DirectX 10 quality games running without Vista? Now that is interesting.

What do you think? It is a nice idea but OpenGL hasn't had much popularity lately amongst game developers.

Linky if you want to read into it


----------



## net-cat (Jun 5, 2007)

It's a good idea. With DX10 being Vista-only, making DX10 features available for Windows XP (which, despite Microsoft's marketing, isn't going away any time soon) through OpenGL might make OpenGL more appealing to game developers. (And, as a bonus, it will piss off Microsoft.)


----------



## HaTcH (Jun 8, 2007)

I find that a competitor to DirectX 10 like OpenGL is very possible. Like net-cat said, DX10 is Vista only at the moment, but Vista is a piece of crap. Right now anyway, hardware drivers are still being perfected and stuff, so it's going to be a while before Vista is as solid as XP.

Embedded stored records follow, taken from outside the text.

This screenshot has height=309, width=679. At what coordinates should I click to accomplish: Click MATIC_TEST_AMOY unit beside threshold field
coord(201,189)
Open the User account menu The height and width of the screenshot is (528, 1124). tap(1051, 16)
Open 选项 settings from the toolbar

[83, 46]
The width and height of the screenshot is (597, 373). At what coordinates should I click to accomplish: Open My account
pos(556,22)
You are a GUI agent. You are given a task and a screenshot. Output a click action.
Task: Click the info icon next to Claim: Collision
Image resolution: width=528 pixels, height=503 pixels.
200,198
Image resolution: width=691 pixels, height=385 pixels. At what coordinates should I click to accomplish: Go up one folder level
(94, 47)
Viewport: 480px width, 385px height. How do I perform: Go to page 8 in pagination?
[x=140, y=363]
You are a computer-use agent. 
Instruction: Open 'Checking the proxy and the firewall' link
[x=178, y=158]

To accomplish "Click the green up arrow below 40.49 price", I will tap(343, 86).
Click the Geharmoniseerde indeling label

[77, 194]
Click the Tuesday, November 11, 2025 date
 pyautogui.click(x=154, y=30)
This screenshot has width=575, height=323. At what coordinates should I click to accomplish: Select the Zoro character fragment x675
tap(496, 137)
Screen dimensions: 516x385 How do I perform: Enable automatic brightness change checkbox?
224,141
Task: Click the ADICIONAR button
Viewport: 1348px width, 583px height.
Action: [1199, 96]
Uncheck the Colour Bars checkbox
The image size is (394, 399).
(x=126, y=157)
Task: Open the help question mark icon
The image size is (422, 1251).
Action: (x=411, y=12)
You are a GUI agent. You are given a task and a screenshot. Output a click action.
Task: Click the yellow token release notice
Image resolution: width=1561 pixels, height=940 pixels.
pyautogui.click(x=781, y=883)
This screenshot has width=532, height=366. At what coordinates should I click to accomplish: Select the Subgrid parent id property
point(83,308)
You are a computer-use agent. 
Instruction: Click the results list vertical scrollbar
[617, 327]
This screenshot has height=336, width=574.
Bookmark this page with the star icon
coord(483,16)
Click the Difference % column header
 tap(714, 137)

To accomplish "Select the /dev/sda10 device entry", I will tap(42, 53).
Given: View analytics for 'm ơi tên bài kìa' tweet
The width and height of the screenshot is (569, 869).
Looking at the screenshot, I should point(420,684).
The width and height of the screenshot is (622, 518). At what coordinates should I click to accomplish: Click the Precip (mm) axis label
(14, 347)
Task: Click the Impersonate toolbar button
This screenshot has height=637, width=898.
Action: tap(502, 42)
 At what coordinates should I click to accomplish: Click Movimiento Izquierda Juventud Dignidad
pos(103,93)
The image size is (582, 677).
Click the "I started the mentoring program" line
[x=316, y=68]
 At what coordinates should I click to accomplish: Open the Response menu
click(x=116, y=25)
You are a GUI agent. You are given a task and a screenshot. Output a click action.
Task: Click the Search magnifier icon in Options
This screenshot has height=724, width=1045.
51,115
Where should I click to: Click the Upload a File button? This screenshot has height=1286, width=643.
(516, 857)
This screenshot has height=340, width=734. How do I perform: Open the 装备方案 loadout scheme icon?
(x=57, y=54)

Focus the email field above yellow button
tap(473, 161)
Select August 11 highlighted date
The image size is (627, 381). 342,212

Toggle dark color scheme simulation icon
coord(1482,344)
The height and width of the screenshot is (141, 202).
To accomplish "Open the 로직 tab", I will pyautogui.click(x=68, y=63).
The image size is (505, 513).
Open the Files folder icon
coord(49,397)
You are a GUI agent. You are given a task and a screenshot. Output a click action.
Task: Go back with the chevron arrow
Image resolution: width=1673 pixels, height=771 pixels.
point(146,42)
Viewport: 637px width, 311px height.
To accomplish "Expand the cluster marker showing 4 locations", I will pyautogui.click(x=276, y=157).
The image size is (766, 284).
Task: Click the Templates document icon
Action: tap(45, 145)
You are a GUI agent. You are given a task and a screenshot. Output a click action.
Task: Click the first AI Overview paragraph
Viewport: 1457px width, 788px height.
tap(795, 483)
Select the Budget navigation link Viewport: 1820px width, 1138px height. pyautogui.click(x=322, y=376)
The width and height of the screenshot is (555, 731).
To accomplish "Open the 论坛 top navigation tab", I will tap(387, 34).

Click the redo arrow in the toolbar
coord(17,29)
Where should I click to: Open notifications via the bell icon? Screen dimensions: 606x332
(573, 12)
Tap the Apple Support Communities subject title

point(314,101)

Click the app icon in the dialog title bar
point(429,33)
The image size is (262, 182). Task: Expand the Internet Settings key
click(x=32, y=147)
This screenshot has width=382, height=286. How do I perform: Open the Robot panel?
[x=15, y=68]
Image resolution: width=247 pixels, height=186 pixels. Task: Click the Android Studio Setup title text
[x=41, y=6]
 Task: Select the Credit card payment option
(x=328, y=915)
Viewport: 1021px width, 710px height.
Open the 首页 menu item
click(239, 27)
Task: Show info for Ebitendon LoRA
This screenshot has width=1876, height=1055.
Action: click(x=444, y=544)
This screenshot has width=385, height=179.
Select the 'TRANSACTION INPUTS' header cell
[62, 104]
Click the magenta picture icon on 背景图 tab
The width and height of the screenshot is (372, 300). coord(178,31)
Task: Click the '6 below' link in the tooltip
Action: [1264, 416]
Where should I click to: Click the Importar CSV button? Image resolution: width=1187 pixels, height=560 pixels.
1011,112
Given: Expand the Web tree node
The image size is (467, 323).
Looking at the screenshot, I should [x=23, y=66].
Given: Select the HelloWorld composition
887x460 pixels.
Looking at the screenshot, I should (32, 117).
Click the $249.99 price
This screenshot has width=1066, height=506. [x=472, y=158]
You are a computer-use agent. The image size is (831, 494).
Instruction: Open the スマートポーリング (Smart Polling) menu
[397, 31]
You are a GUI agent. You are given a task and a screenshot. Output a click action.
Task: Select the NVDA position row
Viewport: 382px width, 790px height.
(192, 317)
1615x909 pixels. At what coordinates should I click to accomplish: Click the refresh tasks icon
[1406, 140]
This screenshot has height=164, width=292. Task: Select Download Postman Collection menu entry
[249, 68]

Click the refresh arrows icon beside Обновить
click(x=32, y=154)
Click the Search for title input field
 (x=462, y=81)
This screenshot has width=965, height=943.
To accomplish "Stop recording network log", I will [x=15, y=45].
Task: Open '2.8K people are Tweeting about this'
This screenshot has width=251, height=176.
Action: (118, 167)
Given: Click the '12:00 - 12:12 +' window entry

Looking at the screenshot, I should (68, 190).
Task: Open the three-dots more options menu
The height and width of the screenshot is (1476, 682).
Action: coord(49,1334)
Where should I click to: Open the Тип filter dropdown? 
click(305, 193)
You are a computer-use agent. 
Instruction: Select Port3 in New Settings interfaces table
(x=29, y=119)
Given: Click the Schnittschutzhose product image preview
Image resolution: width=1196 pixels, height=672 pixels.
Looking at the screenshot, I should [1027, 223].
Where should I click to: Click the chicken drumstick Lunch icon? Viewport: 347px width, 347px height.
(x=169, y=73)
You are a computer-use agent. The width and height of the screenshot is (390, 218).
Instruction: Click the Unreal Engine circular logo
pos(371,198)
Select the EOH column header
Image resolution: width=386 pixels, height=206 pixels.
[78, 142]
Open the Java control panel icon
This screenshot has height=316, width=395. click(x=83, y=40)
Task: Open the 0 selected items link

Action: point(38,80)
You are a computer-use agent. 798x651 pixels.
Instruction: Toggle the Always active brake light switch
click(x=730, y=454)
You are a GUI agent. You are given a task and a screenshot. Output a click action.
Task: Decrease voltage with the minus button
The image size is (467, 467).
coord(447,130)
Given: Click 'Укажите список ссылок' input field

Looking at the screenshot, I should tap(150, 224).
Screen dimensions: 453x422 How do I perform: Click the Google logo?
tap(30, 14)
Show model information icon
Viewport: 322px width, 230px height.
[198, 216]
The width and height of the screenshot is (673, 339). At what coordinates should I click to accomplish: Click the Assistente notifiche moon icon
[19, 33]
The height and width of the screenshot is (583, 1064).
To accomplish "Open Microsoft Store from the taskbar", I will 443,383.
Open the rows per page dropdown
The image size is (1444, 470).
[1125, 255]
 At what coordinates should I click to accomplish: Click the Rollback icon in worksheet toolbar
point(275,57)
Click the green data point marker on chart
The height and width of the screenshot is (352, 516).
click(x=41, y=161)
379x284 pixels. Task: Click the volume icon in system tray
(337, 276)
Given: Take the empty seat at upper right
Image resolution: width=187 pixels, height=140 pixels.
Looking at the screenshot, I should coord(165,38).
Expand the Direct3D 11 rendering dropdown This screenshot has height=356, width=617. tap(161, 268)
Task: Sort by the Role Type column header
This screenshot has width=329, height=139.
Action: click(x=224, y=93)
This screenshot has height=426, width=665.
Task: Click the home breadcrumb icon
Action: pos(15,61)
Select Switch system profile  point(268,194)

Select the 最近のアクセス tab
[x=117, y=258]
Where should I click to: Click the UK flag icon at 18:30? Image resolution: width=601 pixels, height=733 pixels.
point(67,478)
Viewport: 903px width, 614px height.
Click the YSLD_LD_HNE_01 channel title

So this looks like it could be a good step forward to linux/mac gaming. With nVidia and ATI finally stepping up and both releasing working hardware acceleration drivers. Coupled with Vista's short comings, I wouldn't be surprised if major game releases became Linux compat, sans WINEX or Cedega or whatever. Of course, if they were going to develop games for a different platform, it would probably be for the Mac, just so they wouldn't have to deal with people's hardware issues.


----------



## Kougar (Jun 8, 2007)

Proof is in the pudding... It's great to have a non-Microsoft choice out there, but they need to get some major games interested. None of the upcoming games we've heard about are going to be using this simply because the game needs to be designed for OpenGL to begin with. In this case to use any of the new features, the game must be specificly designed not just for OpenGL, but for OpenGL "Longs Peak" and "Mt Evans" versions, whatever those are going to be. The old OpenGL 2.1 API simply won't be capable of any of the new features. It'll be at least a year before any games are released that start making use of it I'd wager.


----------



## sasaki (Jun 10, 2007)

If OGL can use some of those DX10 features, there's also a chance that Microsoft would attempt to port DX10 to XP. I honestly don't buy their reasoning behind the new API. I'm sure they're able to patch XP via service pack to have those same functions.


----------



## HaTcH (Jun 11, 2007)

I don't see why MS wouldn't try and make DX10 compat with XP. Although, right now, Vista's only real selling point is just that. 

But I think it's important to note that some OEM companies have actually added back the Windows XP option to new computers (which was removed when Vista came out). I haven't validated this myself, but it's what I was told. Similarly, Dell is also offering laptops with Ubuntu Linux installed...


----------



## Ron Overdrive (Jun 19, 2007)

I've been using OpenGL 2.1.1 for a while now and it works pretty good. Games just need to start supporting it. Can't wait to see what kind of magic OpenGL 3 can work. That'd be sweet if it is comparable to DX10.


----------



## Zero_Point (Jun 25, 2007)

I've heard rumors about a "DirectX 9.0L" that M$ is working on, which is apparantley just DX10 for XP. But as I've said, it's a rumor.


----------



## HaTcH (Jun 25, 2007)

If that was any more than a rumor, it would be plastering the Linux community. A number of the higher up developers and stuff work for or have worked for large companies like Microsoft. So they'd know... Either from first hand or like, >_> <_< 'tubes.'


----------